Data Science for Social Good (DSSG) Summer Fellowship programme

High-profile data horror stories are becoming increasingly common, from Facebook’s relationship with Cambridge Analytica to the leak of UK diplomatic cables and massive security breaches at some of the world’s biggest companies. Daily headlines detail how corporations, governments and criminals are deploying powerful new data-driven technologies in nefarious, unethical or incompetent ways. Some people nevertheless believe that the power of data science and artificial intelligence can be harnessed for the benefit of society. Yet outside of the corporate sector, many organisations lack the skills and resources to take advantage of opportunities.

In 2013, seeking to address this issue, former chief scientist of the Obama for America 2012 campaign, Rayid Ghani, established the Data Science for Social Good (DSSG) Fellowship at the University of Chicago. This is a 12-week residential summer program which trains aspiring data scientists to work on data mining, machine learning, big data, and data science projects having positive social impact. Working closely with governments and non-profits, DSSG fellows take on real-world problems in education, health, energy, public safety, transportation, economic development, international development and more.

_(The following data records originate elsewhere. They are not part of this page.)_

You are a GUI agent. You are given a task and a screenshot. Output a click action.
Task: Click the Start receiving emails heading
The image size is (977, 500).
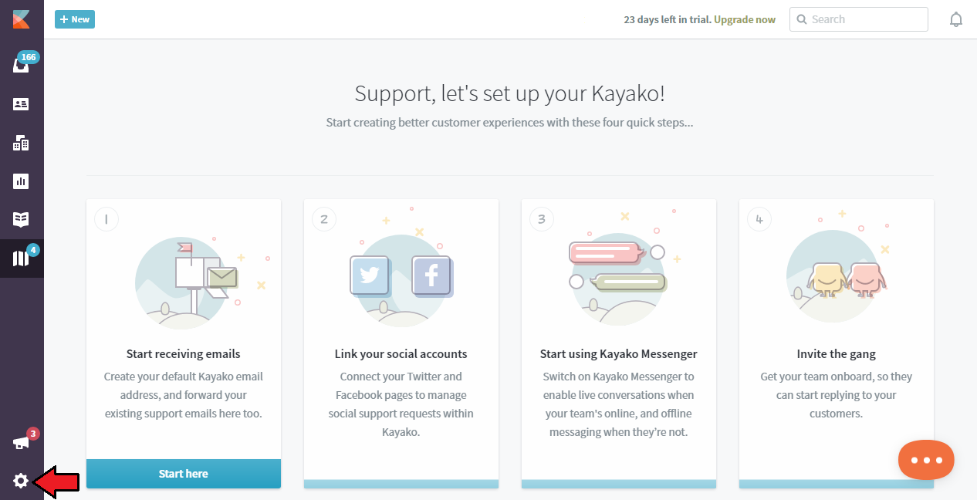pyautogui.click(x=184, y=354)
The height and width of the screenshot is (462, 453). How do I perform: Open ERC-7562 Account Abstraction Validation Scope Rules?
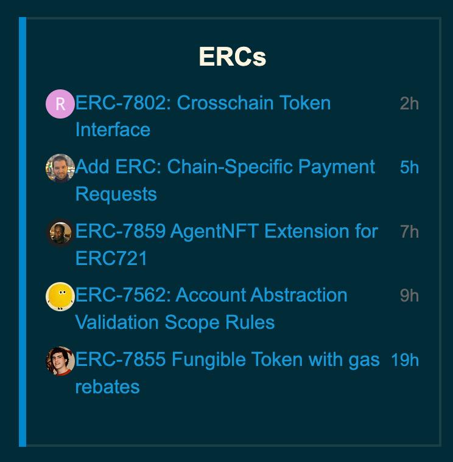tap(211, 295)
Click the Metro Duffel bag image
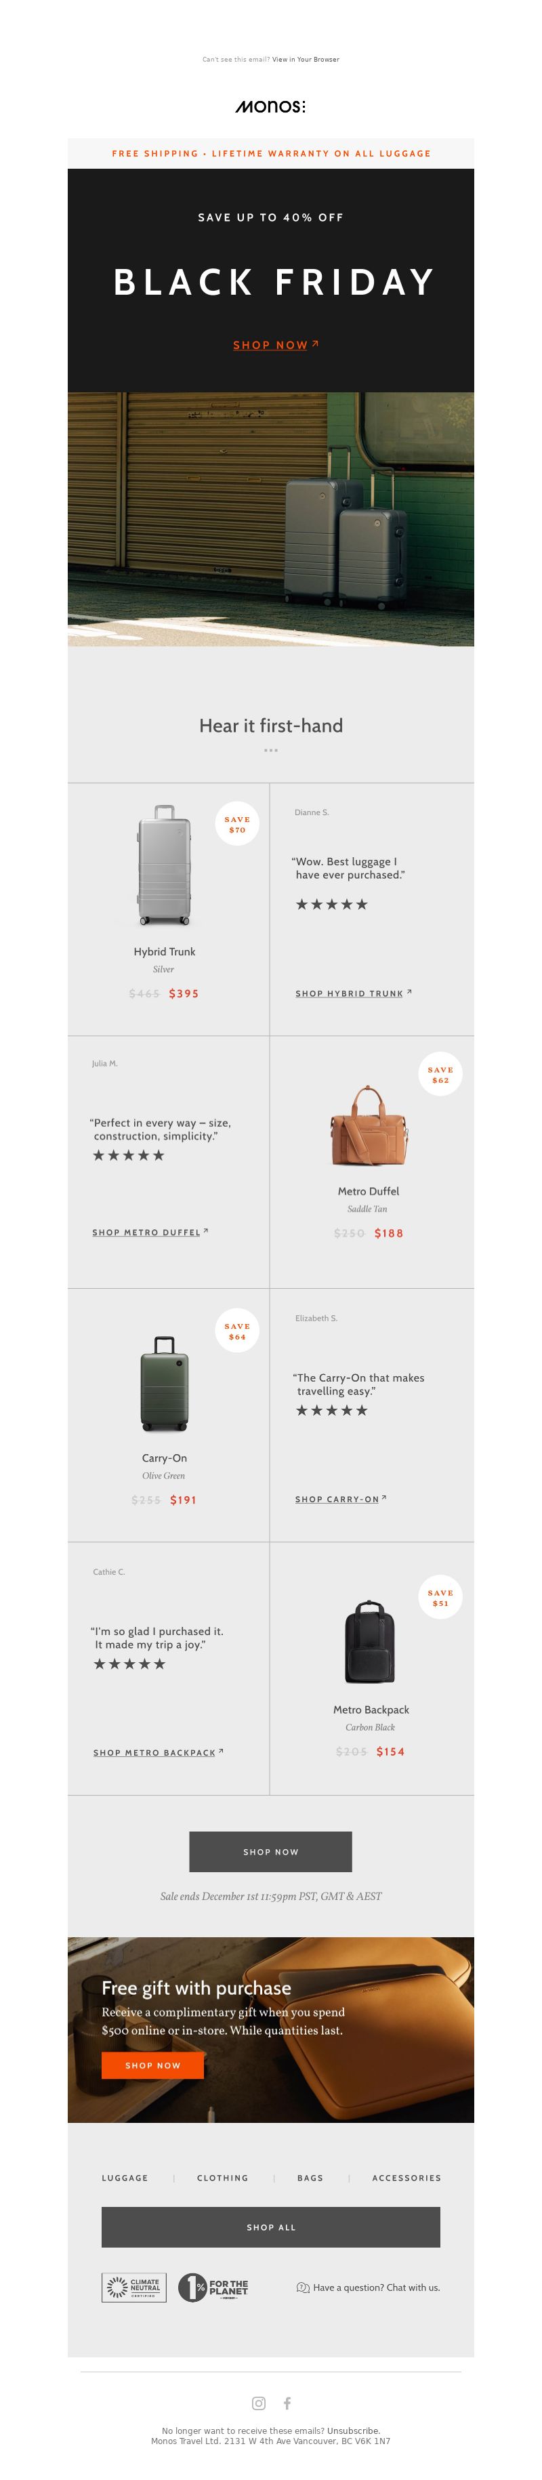This screenshot has height=2480, width=542. coord(368,1126)
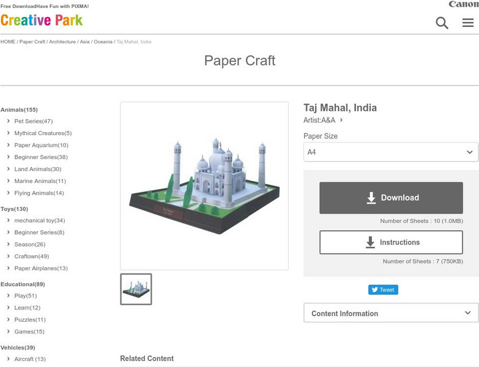Open Architecture breadcrumb link
Screen dimensions: 479x367
(x=62, y=42)
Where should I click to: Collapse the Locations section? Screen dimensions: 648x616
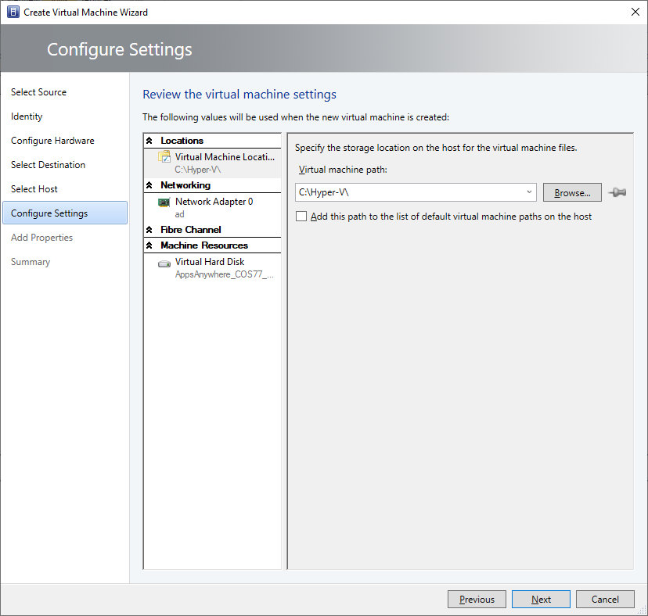click(x=150, y=141)
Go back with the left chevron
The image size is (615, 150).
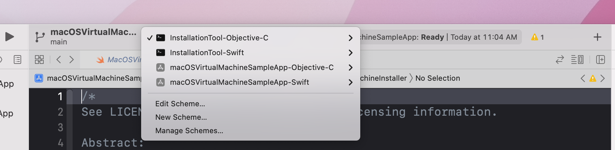click(x=59, y=60)
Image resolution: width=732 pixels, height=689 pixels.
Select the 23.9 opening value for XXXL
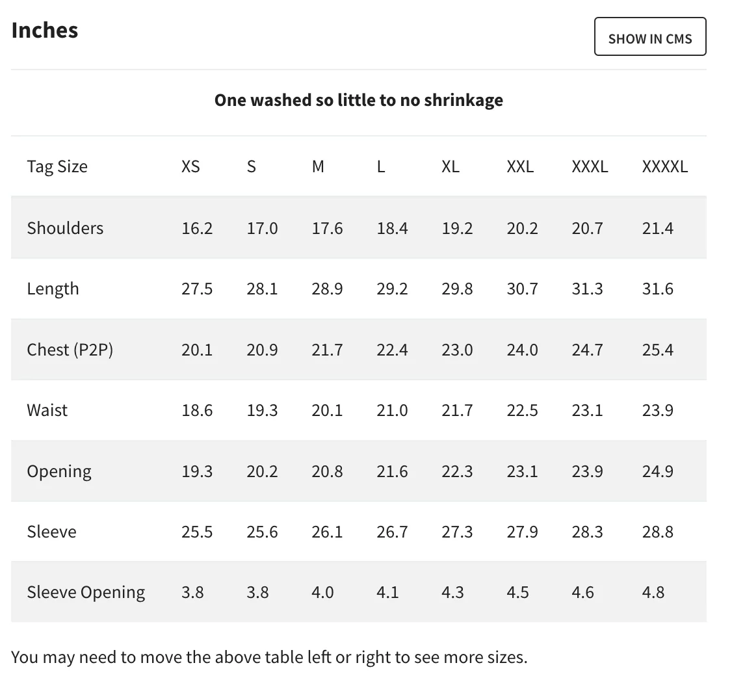coord(587,471)
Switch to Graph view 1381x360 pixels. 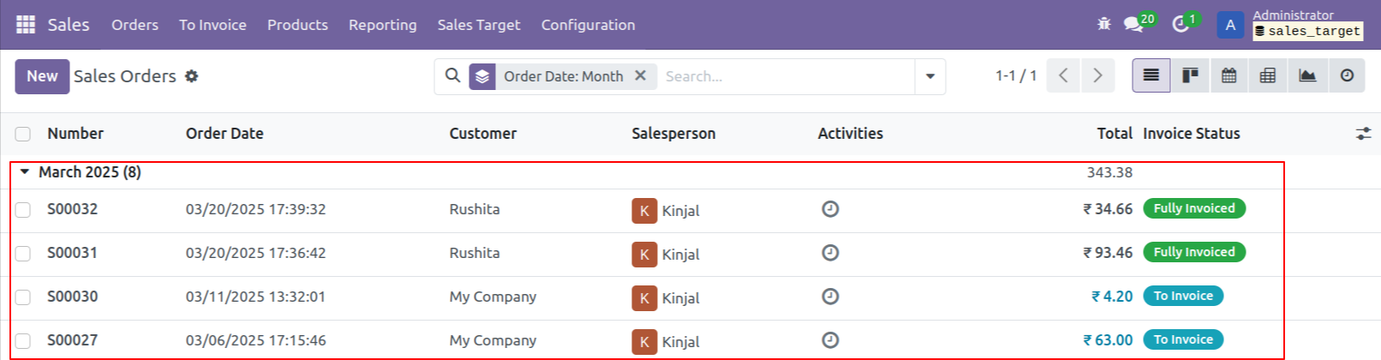coord(1307,75)
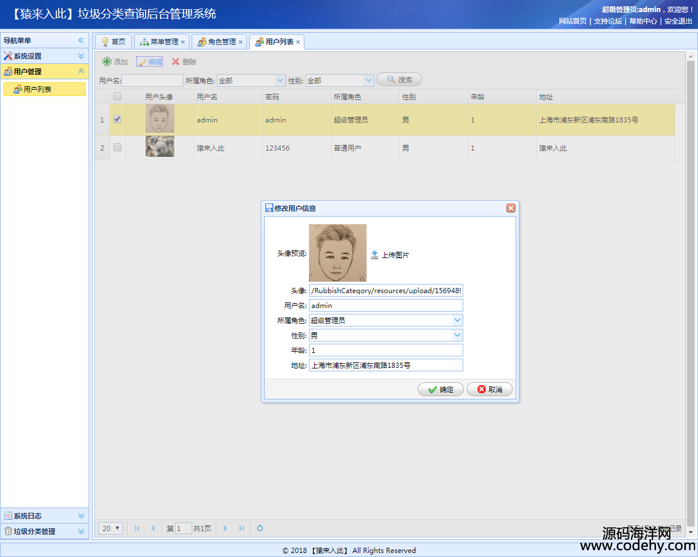
Task: Collapse the navigation menu panel
Action: click(x=81, y=40)
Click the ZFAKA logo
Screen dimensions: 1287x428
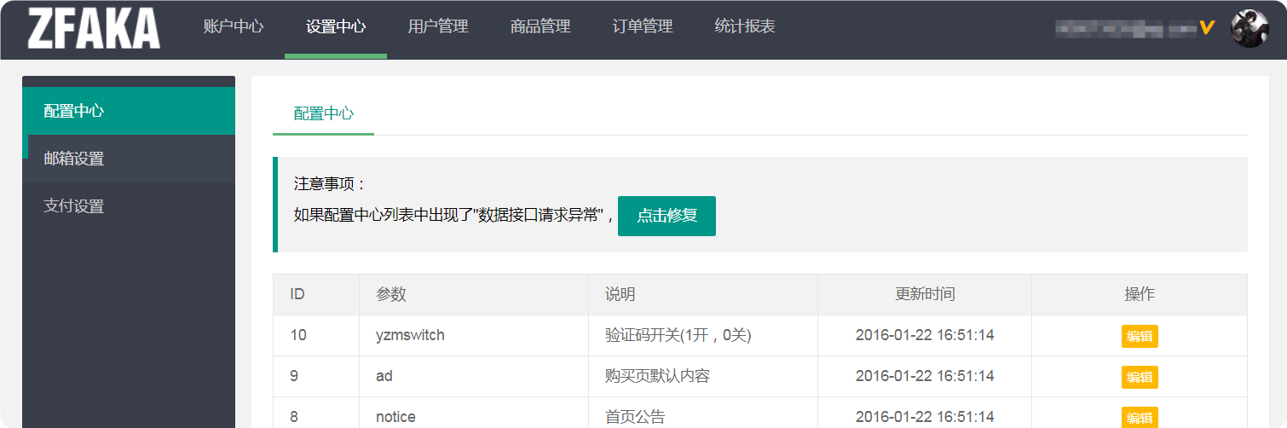pos(94,29)
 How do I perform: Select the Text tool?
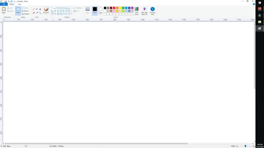[40, 9]

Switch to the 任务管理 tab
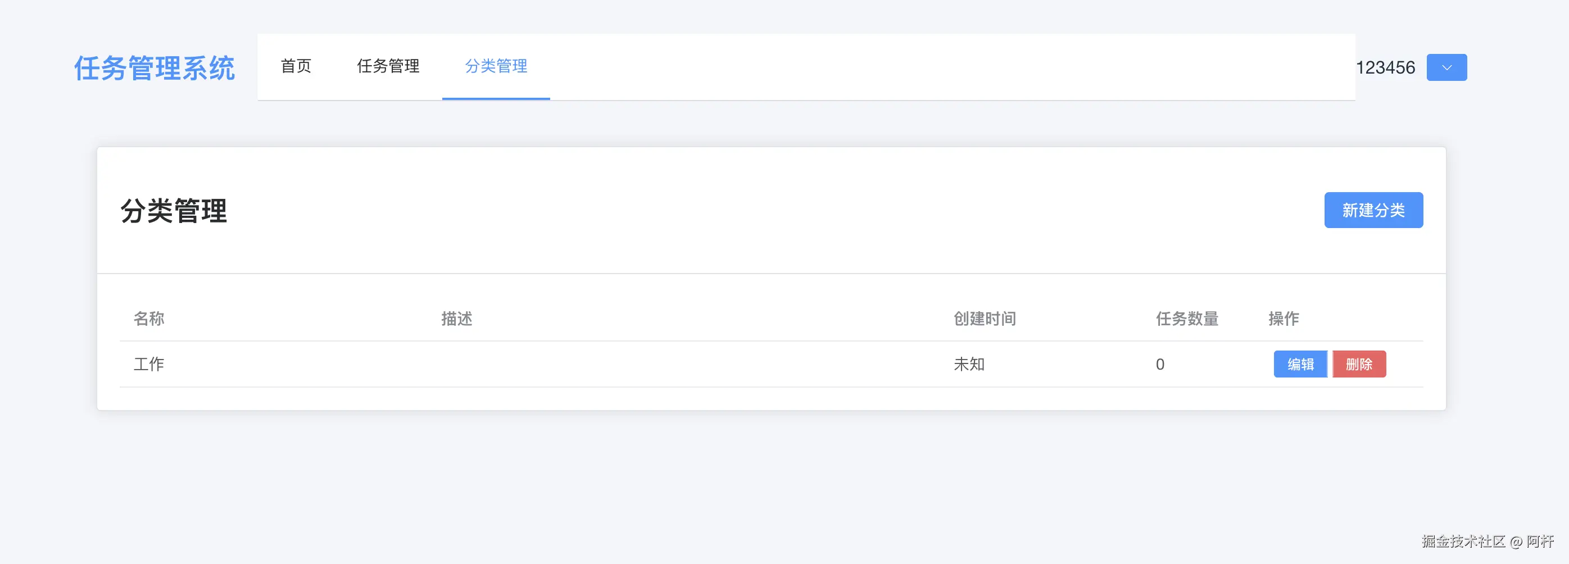coord(388,66)
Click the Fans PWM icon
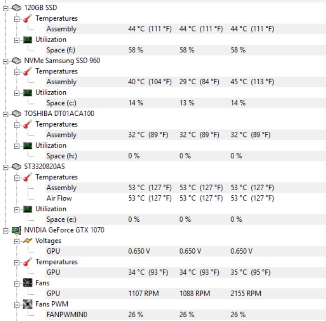The image size is (326, 321). (28, 304)
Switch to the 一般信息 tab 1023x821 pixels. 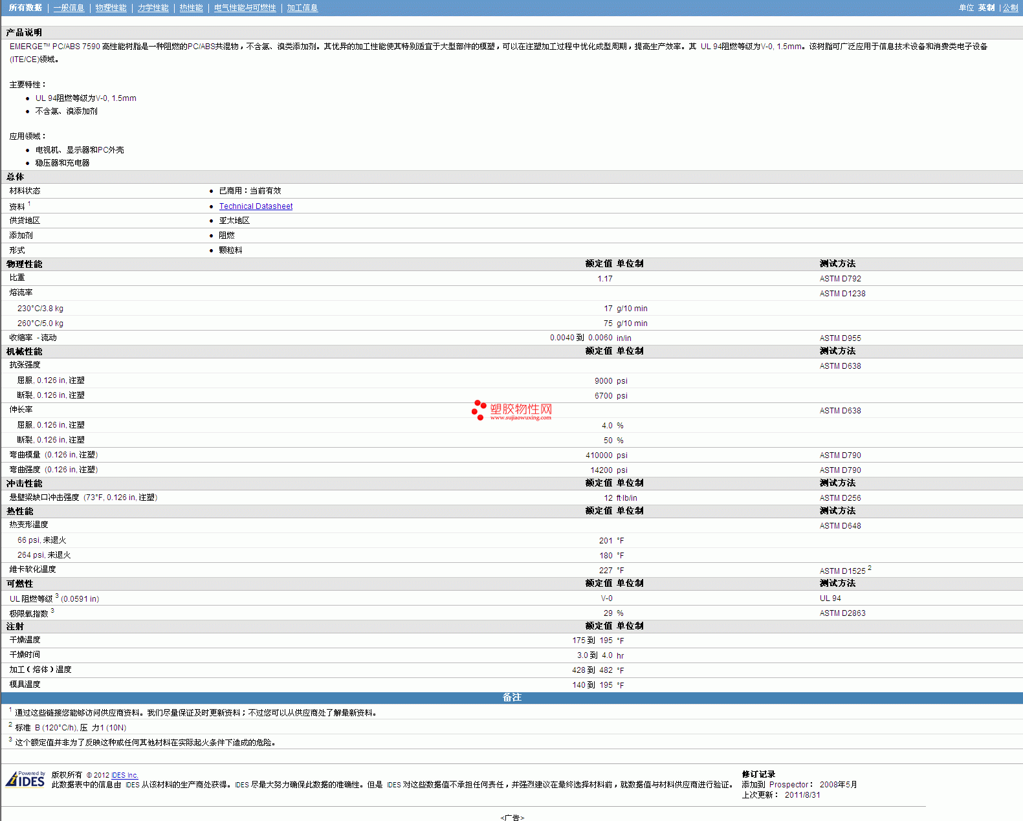69,8
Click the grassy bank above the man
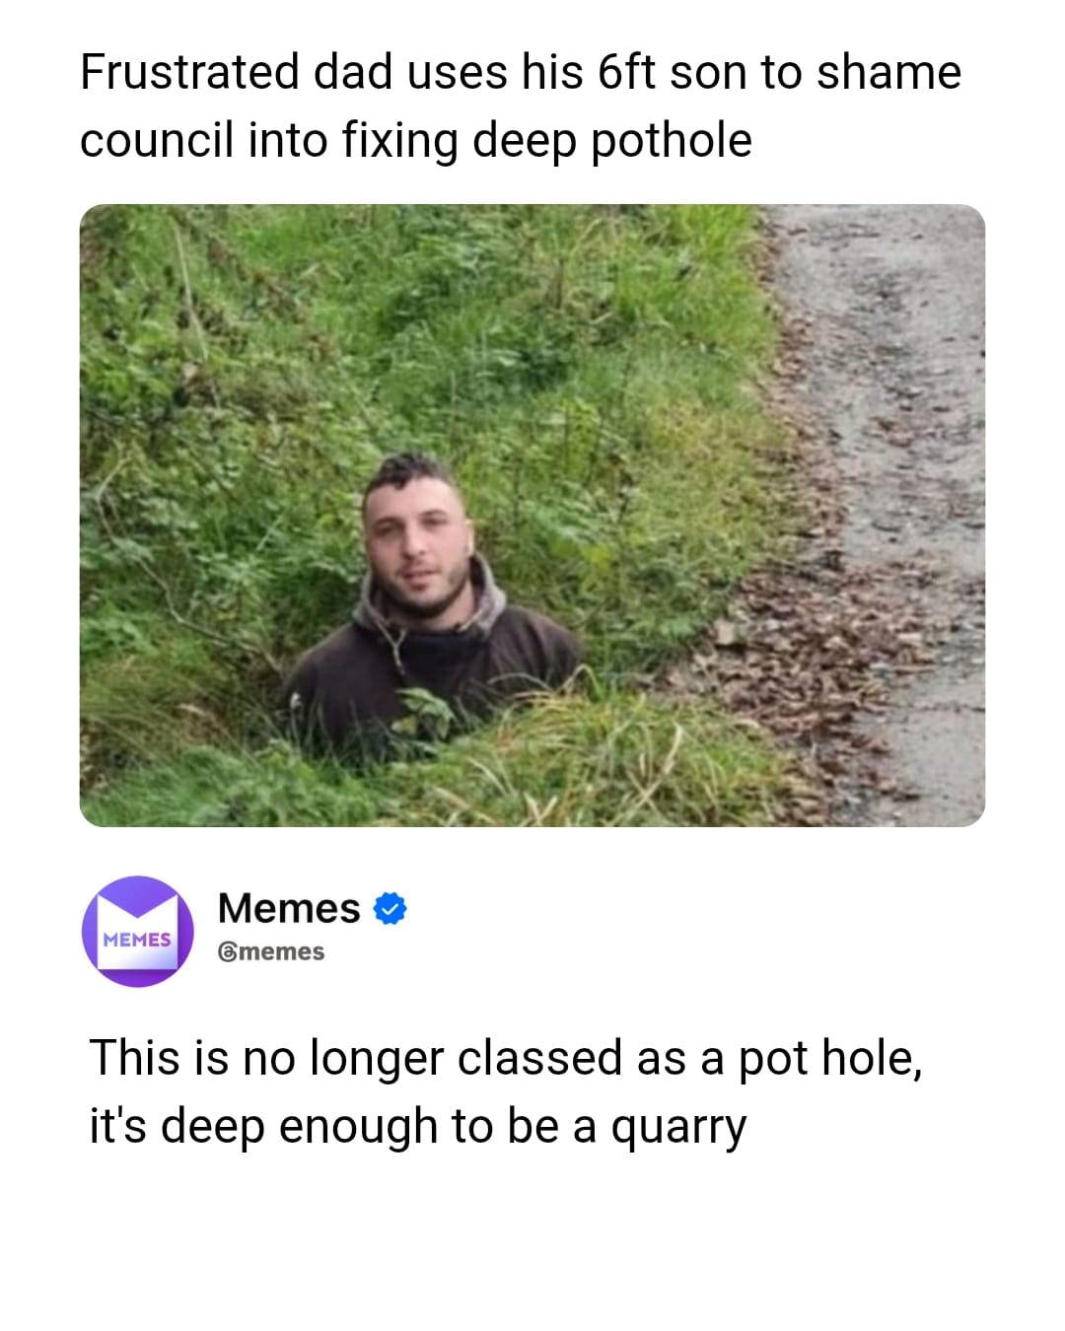The width and height of the screenshot is (1065, 1331). coord(414,325)
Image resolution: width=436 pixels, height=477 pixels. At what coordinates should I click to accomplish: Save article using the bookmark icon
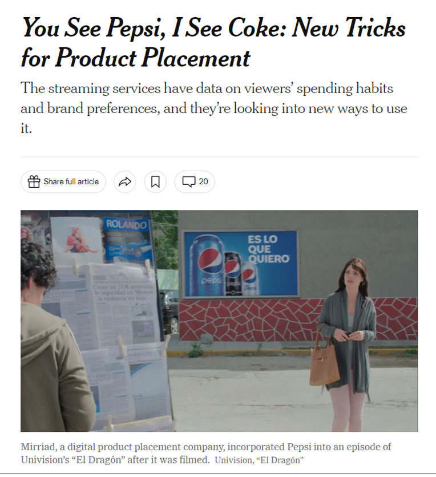(155, 181)
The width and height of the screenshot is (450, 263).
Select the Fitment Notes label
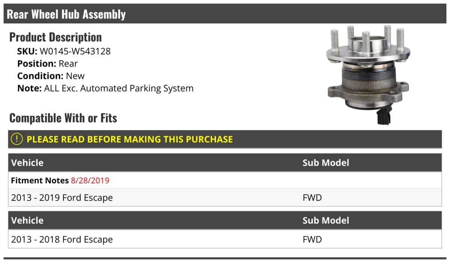point(40,180)

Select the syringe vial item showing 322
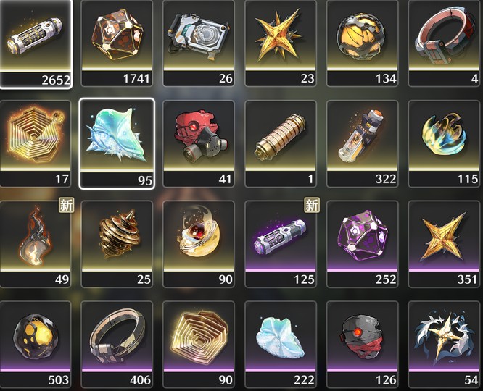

This summer the DSSG Fellowship has come to the UK for the first time, thanks to the efforts of LML External Fellow Colm Connaughton and colleagues from the University of Warwick, Imperial College London, the Alan Turing Institute and the University of Chicago. Drawn from a pool of almost 800 applications from all over the world, 40 DSSG fellows are currently working at two sites at Warwick and Imperial. Organised into small teams with four technical mentors and four project managers, they are aiming to tackle ten socially impactful data science projects, with key challenges including:

  • Increasing the efficiency of creating meta-reviews in biomedical research (with Cochrane, a charity that organises medical research findings to promote evidence-based decisions in healthcare)
  • Understanding and reducing inequities in transportation in the West Midlands (with the West Midlands Combined Authority)
  • Improving outcomes for rough sleepers in the UK (with Homeless Link)
  • Reducing corruption in public procurement processes (with the National Directorate of Public Procurement, DNCP, Paraguay)
  • Data driven prioritisation of independent fostering agency inspections (with Ofsted)

Connaughton hopes this will be the start of an ongoing DSSG initiative based in the UK, and the organisers are currently seeking sponsorship and funding. This is an opportunity for the UK data science community, both inside and outside academia, to renew its commitment to ensuring that the power of data is deployed in ethical, responsible and sustainable ways for the public good.